Core Ideas Air was injected into saturated 0.7‐mm sand at 0.1, 10, 100, 250, and 498 mL min−1. Optical density and gas pressure were used to classify the gas flow pattern. The gravity drive of highly buoyant gas quickly dominates over viscous forces. Bo/Ca was used to predict the transition of flow from continuous to discontinuous. Gas movement in otherwise water‐saturated porous media is complex and is important for a variety of applications. The interplay of gravity, capillary, and viscous forces influences the movement and resulting pattern of gas.
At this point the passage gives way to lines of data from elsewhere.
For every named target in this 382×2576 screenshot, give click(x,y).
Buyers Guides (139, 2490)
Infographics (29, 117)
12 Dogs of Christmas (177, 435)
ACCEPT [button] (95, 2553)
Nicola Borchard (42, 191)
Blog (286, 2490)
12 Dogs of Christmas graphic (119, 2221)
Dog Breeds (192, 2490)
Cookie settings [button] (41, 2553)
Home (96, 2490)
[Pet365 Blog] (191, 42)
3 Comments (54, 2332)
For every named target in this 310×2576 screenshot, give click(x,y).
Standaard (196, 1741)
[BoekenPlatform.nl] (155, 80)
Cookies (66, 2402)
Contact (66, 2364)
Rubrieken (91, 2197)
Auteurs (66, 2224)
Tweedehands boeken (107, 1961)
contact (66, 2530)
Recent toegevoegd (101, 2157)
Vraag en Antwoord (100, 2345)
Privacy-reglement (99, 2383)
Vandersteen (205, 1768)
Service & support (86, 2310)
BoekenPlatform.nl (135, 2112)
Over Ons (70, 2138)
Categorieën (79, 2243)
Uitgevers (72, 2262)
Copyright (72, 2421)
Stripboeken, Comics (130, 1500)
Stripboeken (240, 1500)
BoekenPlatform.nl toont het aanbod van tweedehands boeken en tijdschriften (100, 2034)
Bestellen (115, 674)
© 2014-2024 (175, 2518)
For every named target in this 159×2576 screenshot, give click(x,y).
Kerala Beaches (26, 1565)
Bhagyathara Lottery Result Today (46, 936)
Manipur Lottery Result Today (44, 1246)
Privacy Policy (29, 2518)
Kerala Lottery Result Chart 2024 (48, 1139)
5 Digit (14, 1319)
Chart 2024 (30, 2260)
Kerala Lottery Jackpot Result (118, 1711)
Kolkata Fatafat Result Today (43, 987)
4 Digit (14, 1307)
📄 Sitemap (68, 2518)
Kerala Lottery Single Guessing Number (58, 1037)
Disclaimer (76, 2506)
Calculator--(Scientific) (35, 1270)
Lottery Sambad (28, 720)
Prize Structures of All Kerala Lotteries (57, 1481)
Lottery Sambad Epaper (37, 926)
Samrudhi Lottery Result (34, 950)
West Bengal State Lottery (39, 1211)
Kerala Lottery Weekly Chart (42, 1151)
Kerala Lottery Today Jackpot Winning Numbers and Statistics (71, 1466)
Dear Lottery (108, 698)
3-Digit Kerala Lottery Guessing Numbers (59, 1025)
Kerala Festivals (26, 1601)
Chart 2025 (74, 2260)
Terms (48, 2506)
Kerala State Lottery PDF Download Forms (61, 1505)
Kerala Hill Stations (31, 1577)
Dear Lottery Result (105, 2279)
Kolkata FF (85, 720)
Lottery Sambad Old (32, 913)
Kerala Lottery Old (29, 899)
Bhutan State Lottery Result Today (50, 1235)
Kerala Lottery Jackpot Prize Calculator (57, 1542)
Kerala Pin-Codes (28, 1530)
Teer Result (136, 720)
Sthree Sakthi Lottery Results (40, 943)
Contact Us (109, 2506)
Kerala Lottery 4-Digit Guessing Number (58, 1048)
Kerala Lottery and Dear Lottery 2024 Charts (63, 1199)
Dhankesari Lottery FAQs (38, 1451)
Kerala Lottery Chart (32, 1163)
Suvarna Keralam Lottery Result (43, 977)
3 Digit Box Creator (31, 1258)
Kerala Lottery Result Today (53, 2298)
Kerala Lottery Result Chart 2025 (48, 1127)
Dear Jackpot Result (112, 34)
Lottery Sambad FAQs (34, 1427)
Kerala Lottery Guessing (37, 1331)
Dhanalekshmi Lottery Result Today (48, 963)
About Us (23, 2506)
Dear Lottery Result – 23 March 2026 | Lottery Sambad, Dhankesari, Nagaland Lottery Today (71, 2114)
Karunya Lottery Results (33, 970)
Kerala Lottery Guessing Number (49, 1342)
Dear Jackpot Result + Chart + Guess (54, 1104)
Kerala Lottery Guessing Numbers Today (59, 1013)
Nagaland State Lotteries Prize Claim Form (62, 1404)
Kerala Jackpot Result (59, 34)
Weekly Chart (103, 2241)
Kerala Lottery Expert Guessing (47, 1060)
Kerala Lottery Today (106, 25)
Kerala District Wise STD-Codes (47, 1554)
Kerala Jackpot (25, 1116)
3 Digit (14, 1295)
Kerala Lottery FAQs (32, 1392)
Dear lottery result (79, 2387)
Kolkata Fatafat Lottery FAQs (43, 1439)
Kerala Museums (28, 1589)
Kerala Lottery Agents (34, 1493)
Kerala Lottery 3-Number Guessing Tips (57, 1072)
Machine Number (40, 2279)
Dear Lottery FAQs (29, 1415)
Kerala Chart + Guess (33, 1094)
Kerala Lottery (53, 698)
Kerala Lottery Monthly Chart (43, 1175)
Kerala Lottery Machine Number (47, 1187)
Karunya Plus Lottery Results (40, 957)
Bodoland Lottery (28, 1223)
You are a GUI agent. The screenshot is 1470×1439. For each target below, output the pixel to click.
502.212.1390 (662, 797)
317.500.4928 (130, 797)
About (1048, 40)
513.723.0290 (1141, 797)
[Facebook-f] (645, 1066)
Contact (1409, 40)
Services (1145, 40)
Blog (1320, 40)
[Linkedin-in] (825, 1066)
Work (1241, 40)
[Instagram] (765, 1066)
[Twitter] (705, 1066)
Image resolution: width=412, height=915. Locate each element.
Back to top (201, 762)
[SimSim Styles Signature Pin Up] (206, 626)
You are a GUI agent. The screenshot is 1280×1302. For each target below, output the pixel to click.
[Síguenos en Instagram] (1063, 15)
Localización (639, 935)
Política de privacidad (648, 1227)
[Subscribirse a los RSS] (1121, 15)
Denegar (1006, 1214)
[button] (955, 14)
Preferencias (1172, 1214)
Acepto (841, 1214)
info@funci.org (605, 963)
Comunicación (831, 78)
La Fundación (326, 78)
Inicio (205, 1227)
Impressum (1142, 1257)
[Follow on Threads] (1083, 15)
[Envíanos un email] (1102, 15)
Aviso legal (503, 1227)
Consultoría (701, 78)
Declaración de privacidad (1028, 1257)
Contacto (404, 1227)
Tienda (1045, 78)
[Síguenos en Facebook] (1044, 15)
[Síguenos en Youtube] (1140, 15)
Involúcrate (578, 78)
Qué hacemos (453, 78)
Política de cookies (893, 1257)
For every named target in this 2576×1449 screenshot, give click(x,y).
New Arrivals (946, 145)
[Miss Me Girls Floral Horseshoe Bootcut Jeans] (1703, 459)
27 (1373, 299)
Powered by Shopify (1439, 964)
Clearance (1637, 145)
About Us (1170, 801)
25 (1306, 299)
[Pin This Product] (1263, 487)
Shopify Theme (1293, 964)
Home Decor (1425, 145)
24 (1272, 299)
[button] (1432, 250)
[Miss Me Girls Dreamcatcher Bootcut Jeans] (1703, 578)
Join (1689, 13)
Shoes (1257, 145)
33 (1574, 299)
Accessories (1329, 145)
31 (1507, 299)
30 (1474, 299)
To develop a better understanding of this competition among these forces, air injection experiments were performed in an intermediate‐scale, two‐dimensional flow cell at injection rates of 0.1, 10, 100, 250, and 498 mL min−1. The resulting gas patterns were characterized using gas pressure measurements and optical density measurements based on digital images to classify gas flow as continuous, transitional, or discontinuous, and near‐pore‐scale observations of transient gas flow were made to gain insight concerning the influence of gravity, viscous, and capillary forces. These observations highlighted the importance of gravity and viscous forces, along with capillary forces, for gas flow in water‐wet media. Based on these observations, a simplified dimensionless number (the ratio of the Bond and Capillary numbers) was proposed to quantify the interplay of gravity to viscous forces, and its validity for the prediction of the type of gas flow was assessed. This study provides a high spatiotemporal dataset of transient gas movement in homogeneous sand, which can be used to provide insight for multiphase flow modeling efforts and future understanding of gas movement coupled to mass transfer.